How Intel supercharged mobile and gaming with Panther Lake
NPU 5 – Next-gen AI
Intel Deep Dive – NPU 5
AI is a rapidly changing field. Intel needs to cater its new chips to new AI workloads, and they also need to ensure that they aren’t wasting too much die space on an aspect of its processors that some users may not utilise. That’s what Panther Lake’s NPU is focused on: efficiency, both in terms of power draw and area usage.
With Intel’s new NPU 5 design, the company changed the layout of its Neural Compute Engines (NCE). Instead of having six with NPU 4, Intel has three with NPU 5. Why? Because Intel found out that the limiting factor was its MAC Array, not the other areas of their NCE.

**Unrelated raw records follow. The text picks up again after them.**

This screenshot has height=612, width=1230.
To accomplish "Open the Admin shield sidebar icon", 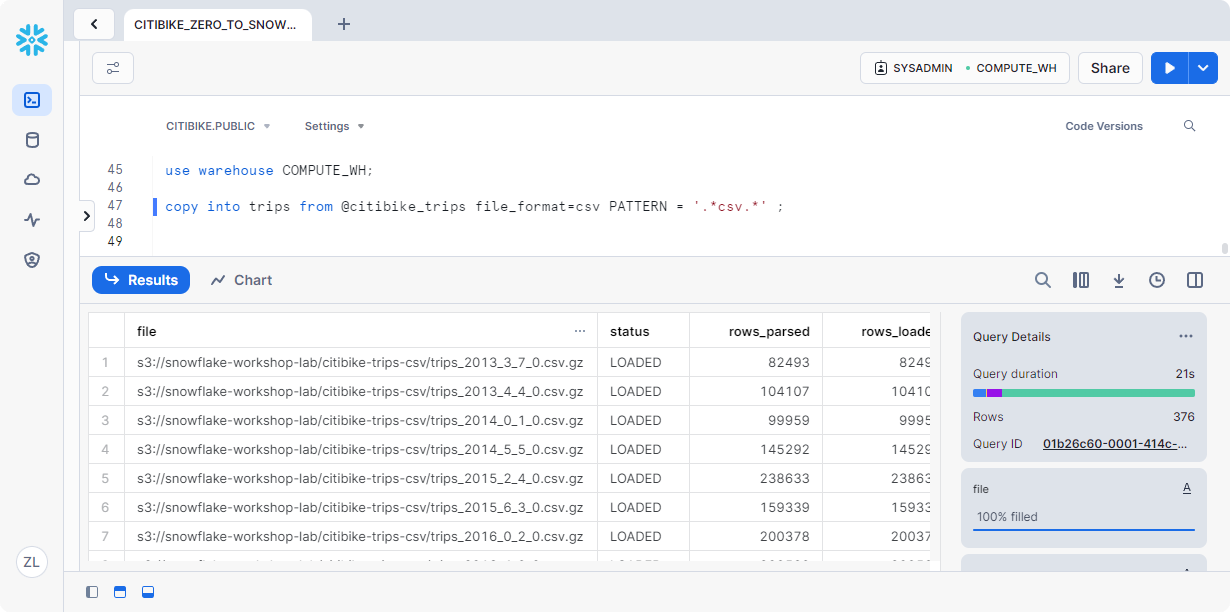I will [x=32, y=260].

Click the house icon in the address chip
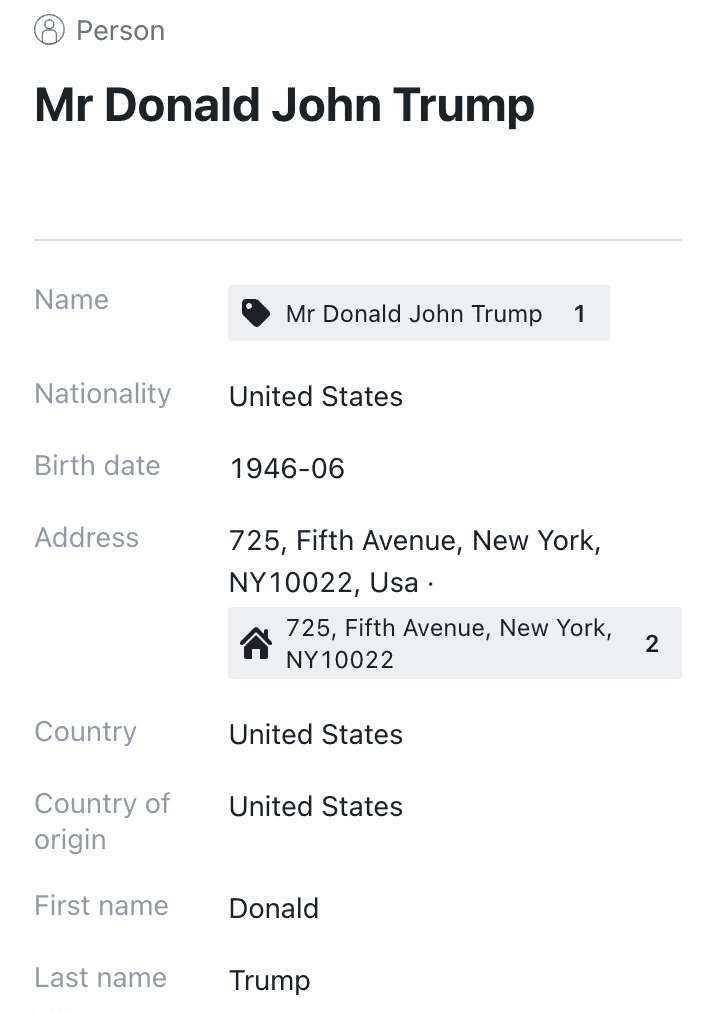point(256,643)
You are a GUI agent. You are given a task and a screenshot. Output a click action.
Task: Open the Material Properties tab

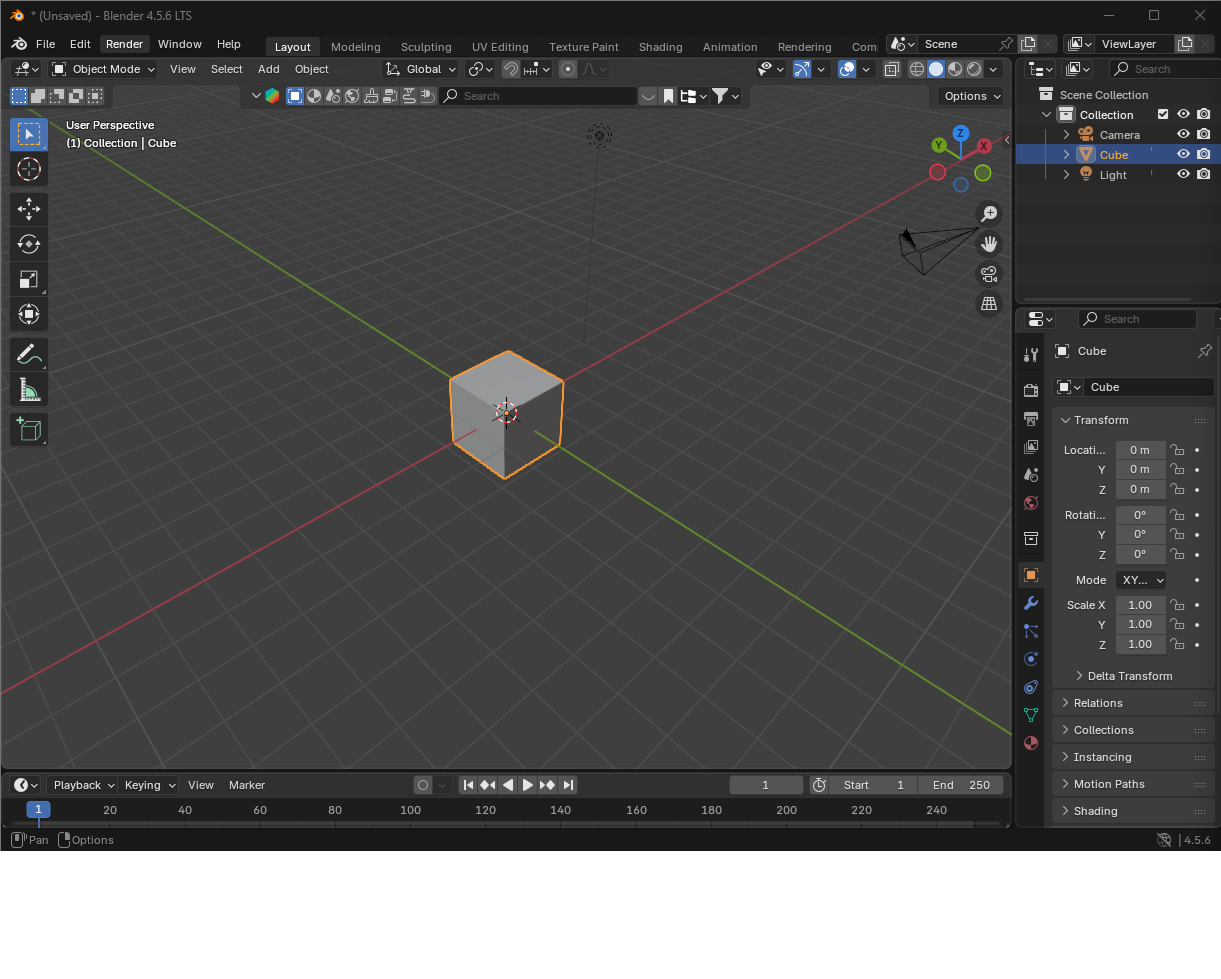(x=1031, y=743)
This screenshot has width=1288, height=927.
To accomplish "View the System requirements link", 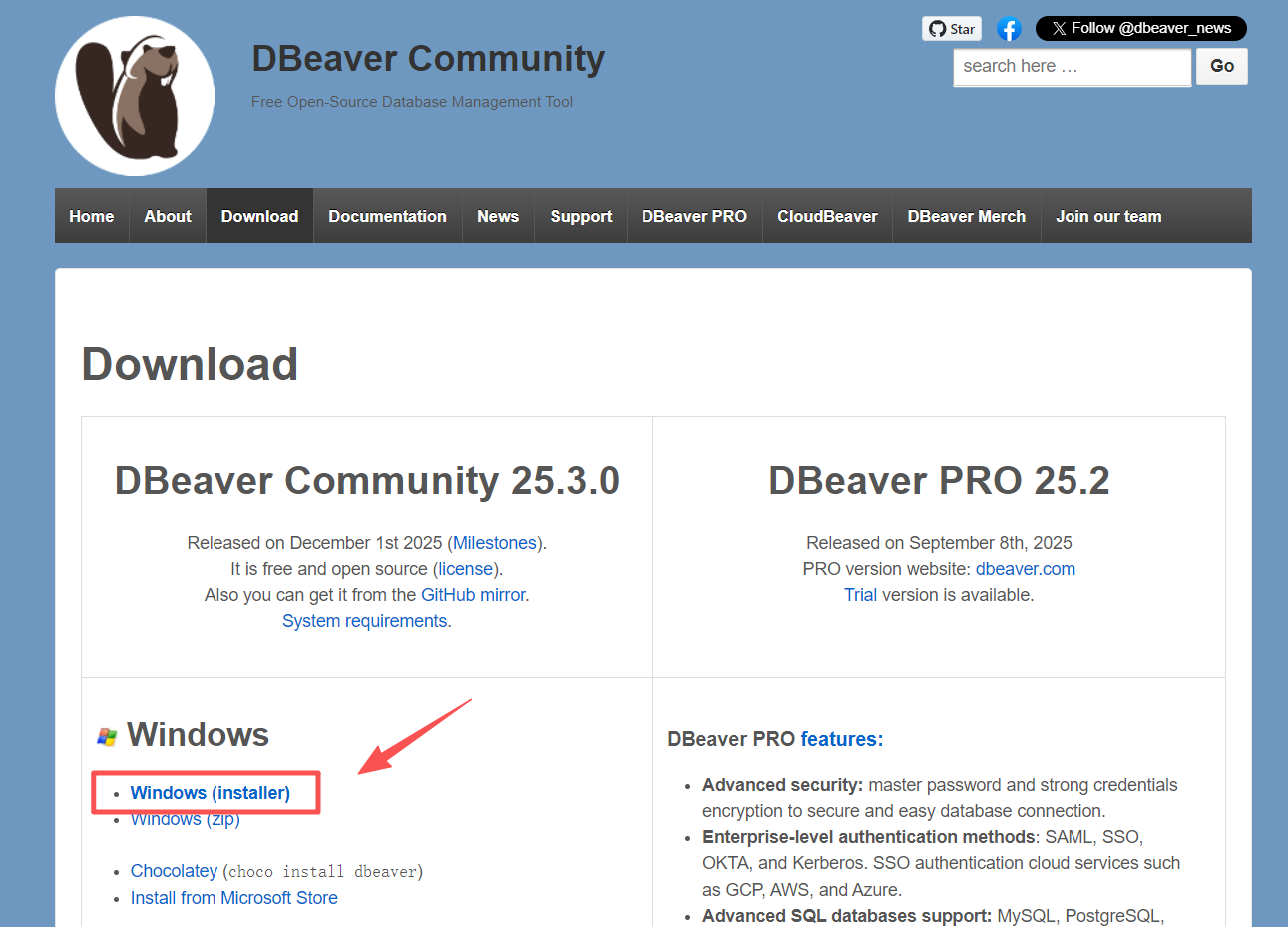I will click(x=364, y=621).
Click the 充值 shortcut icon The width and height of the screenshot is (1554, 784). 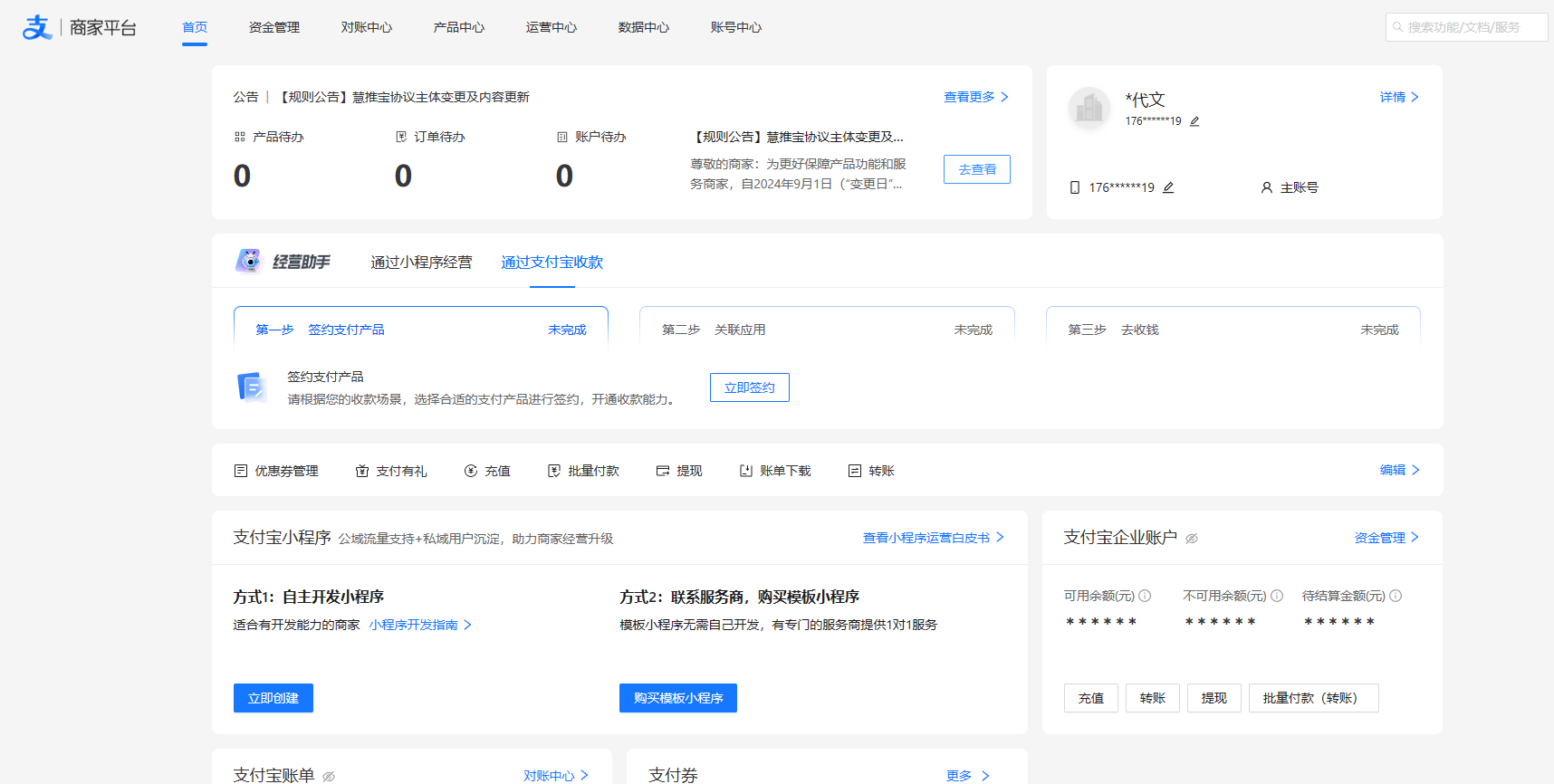[x=471, y=471]
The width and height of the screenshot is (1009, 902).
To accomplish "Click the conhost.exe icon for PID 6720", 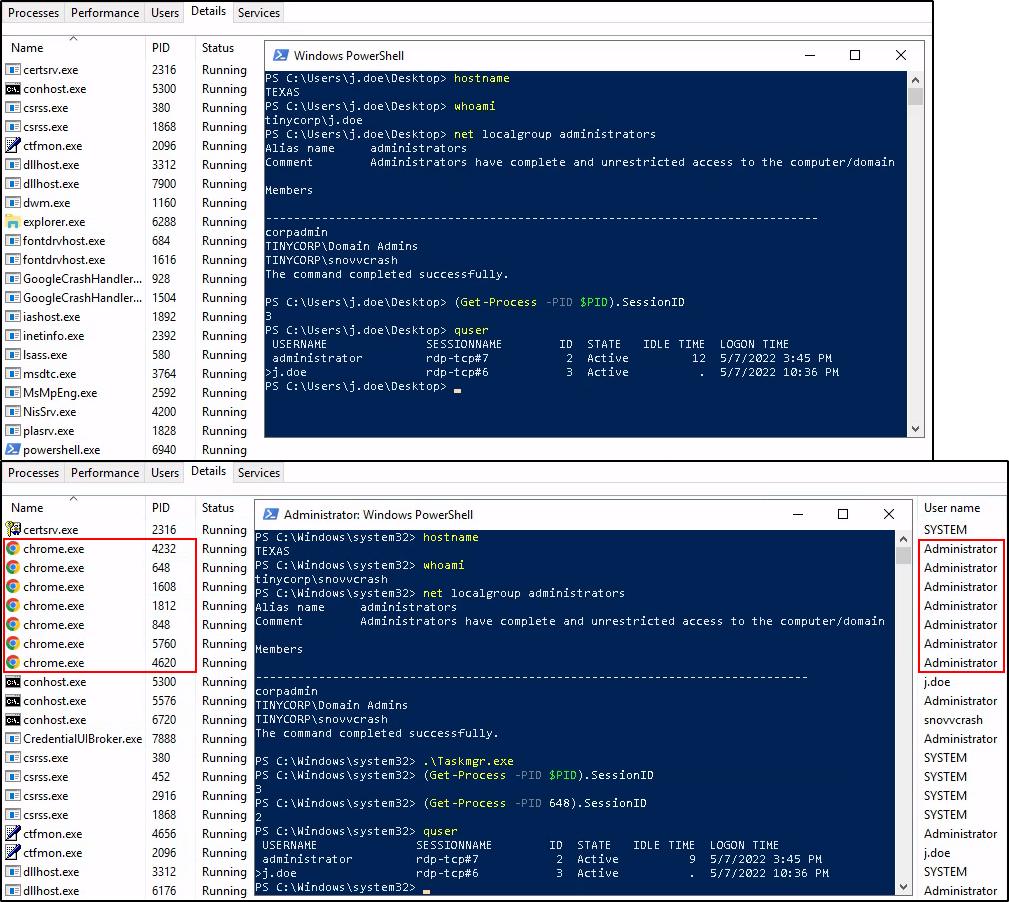I will point(13,720).
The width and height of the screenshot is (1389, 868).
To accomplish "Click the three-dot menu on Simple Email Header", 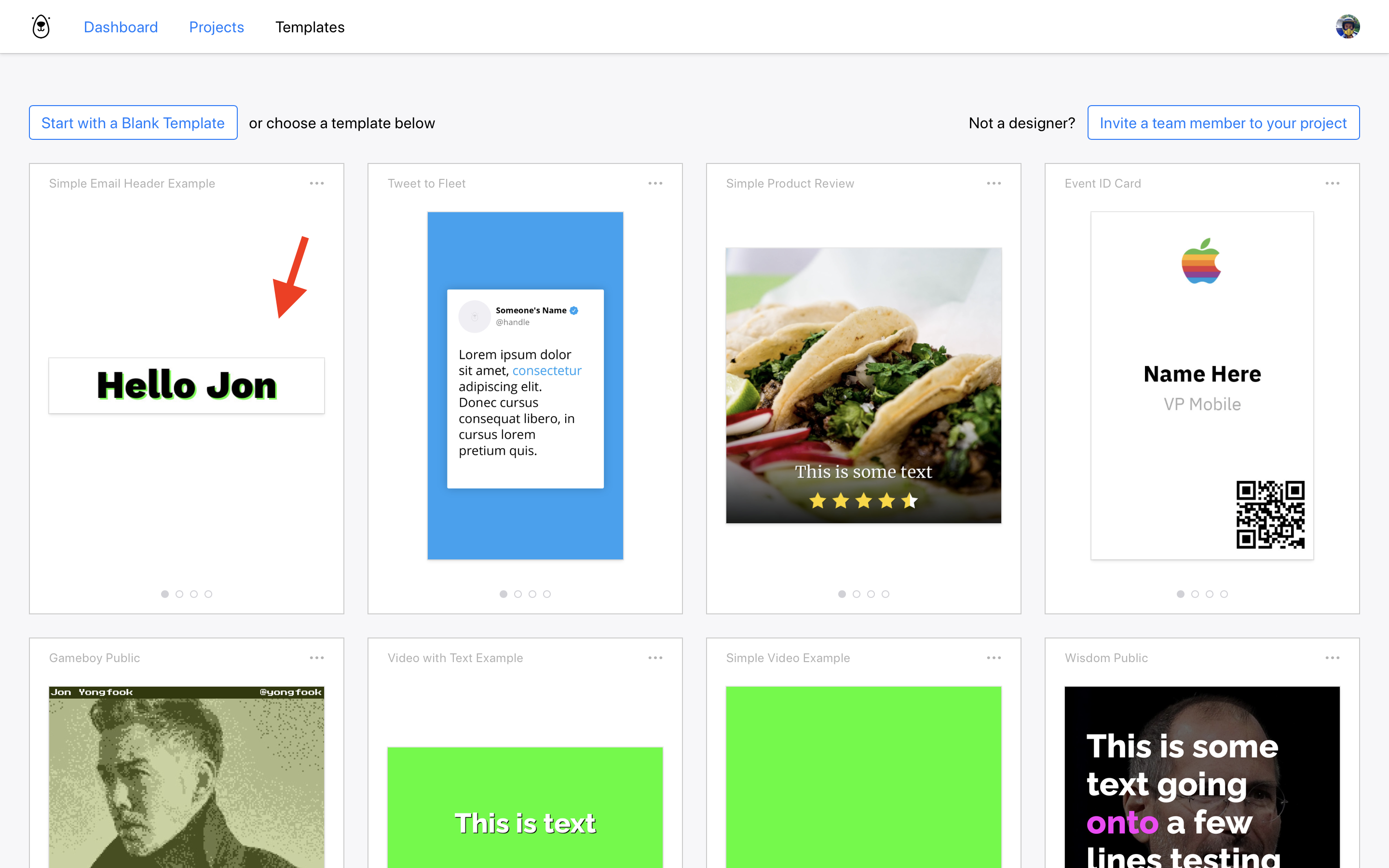I will point(317,183).
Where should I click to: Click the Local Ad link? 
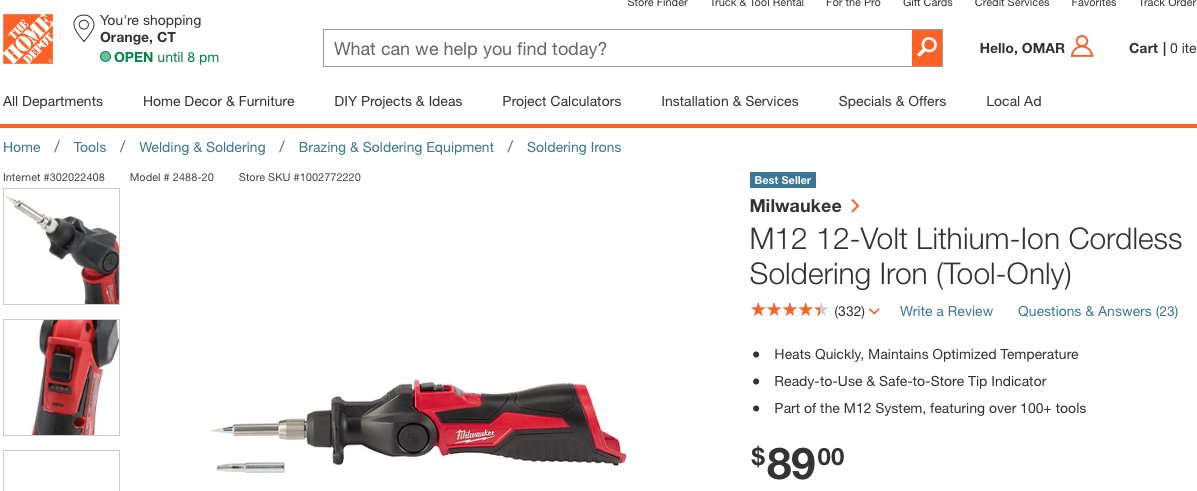[x=1013, y=102]
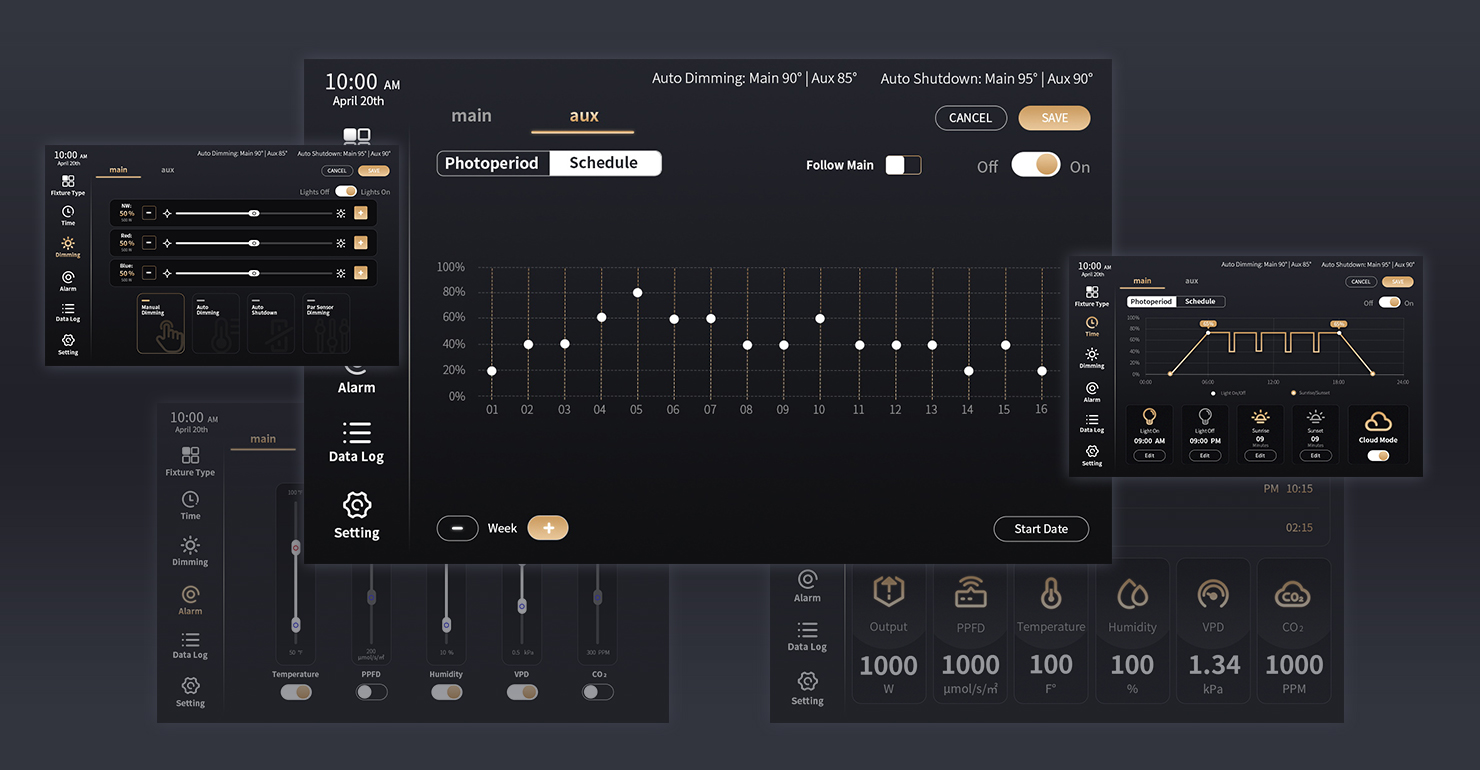1480x770 pixels.
Task: Switch Lights Off/Lights On toggle
Action: click(x=345, y=191)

Basically, Intel has increased the size of its MAC Arrays to maximise the performance of its NCEs. This enabled increased AI performance without increasing silicon usage. With three NCEs on NPU 5, Intel can do more work than six NCEs on NPU 4.
HUGE Area Savings
Silicon is money, and with NPU 5, Intel has achieved40% more AI TOPs per unit area. Panther Lake’s new NPU is compact, which makes it more cost-effective to produce. That’s good news for Intel and their customers.
New data types
With the addition of INT8 and FP8 support, Intel can now complete many calculations using less power than before.
FP8 datatypes can reduce the memory footprint of AI workloads and enable a 2x increase in throughput. This increases performance per watt of power draw. In many cases, the acuracy trade-off is minimal, which means that using FP8 is an easy way to achieve higher levels of AI performance.
In the example below, we can see that using FP8 can increase performance/watt by over 50%. That’s a huge win for Panther Lake. Also note that the workload was completed much faster.
NPU Microbenchmarks
Moving from NPU 4 to NPU 5 yields performance improvements in most areas. Softmax performance is reduced slightly; however, this change is offset by substantial performance gains in other areas. Overall, this makes NPU 5 much faster than NPU 4.
Overall, NPU 5 can give users up to 50 TOPS of AI performance. The NPU’s smaller size allows Intel more space for other Panther Lake features, and FP8 support makes many AI workloads significantly more efficient.
There’s more to AI performance than the NPU
AI is everywhere, and the NPU is just one part of the AI equation. NPU performance is focused on power efficiency and background tasks, saving your GPU resources for other tasks. While Intel’s 12-core Xe3 GPU has more TOPS overall, the NPU provides a separate pool of performance that is better optimised for specific tasks.